• Stated task
Copy the text lines of the material below exactly, leaving out the pictures.

(Items stored from a collection)
══════════════════════════════
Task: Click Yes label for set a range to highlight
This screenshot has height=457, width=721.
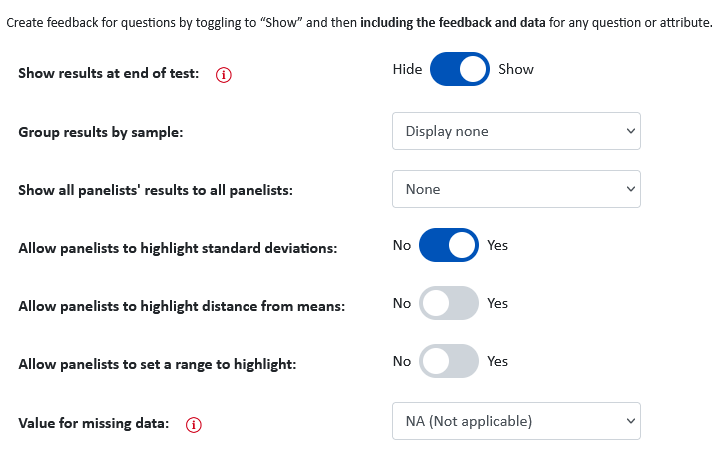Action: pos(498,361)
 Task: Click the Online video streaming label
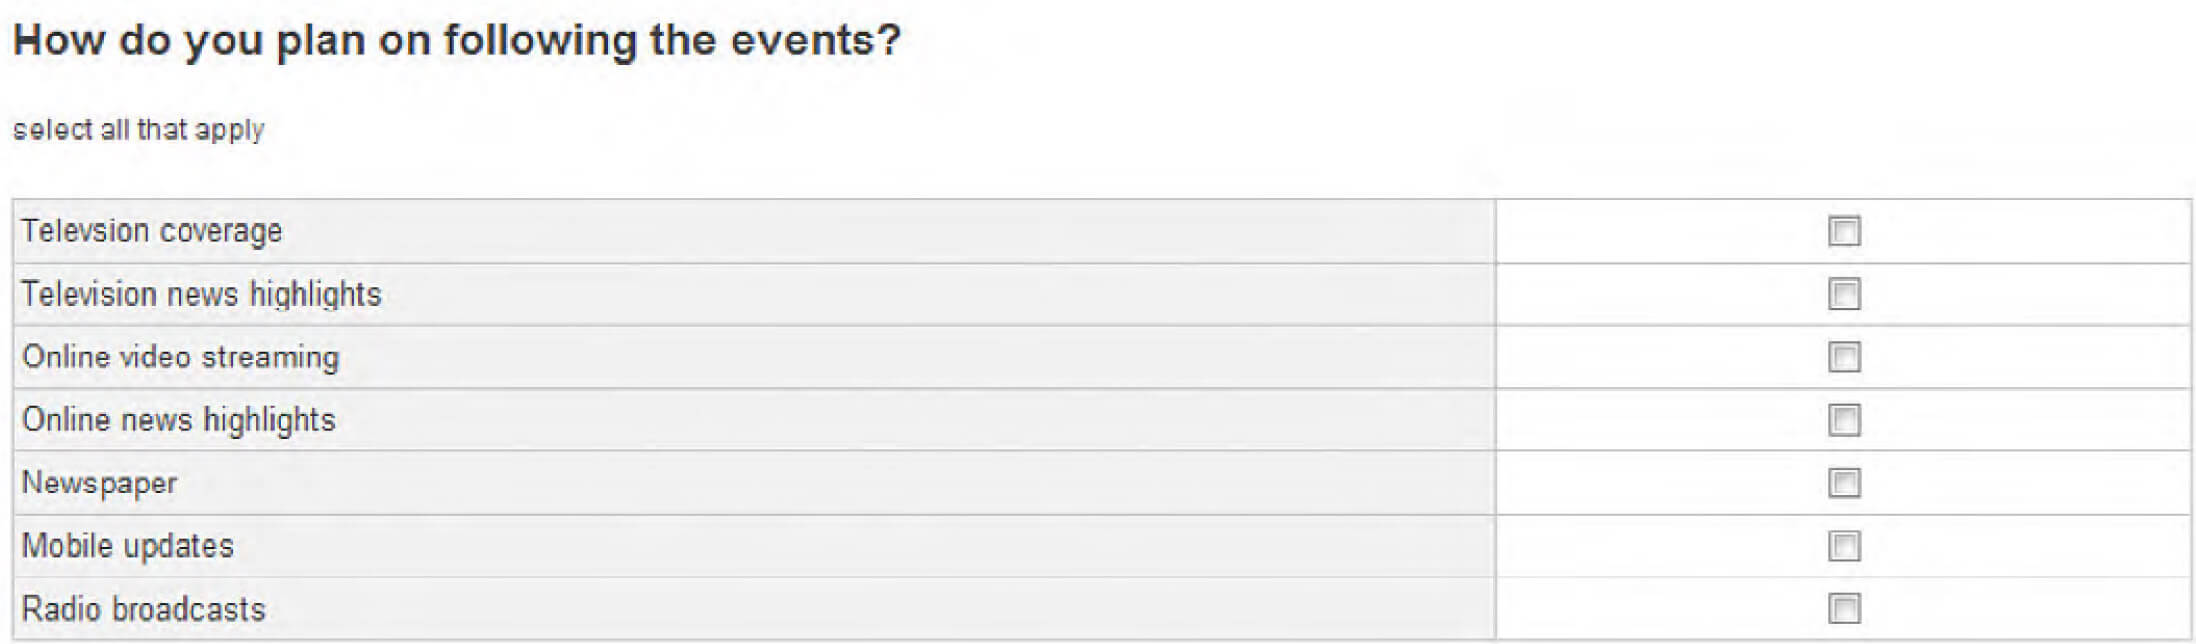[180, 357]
══════════════════════════════
• Result for this exercise
Task: Click Yes label for set a range to highlight
This screenshot has height=457, width=721.
Action: pos(498,361)
 Task: Click the Online video streaming label
[180, 357]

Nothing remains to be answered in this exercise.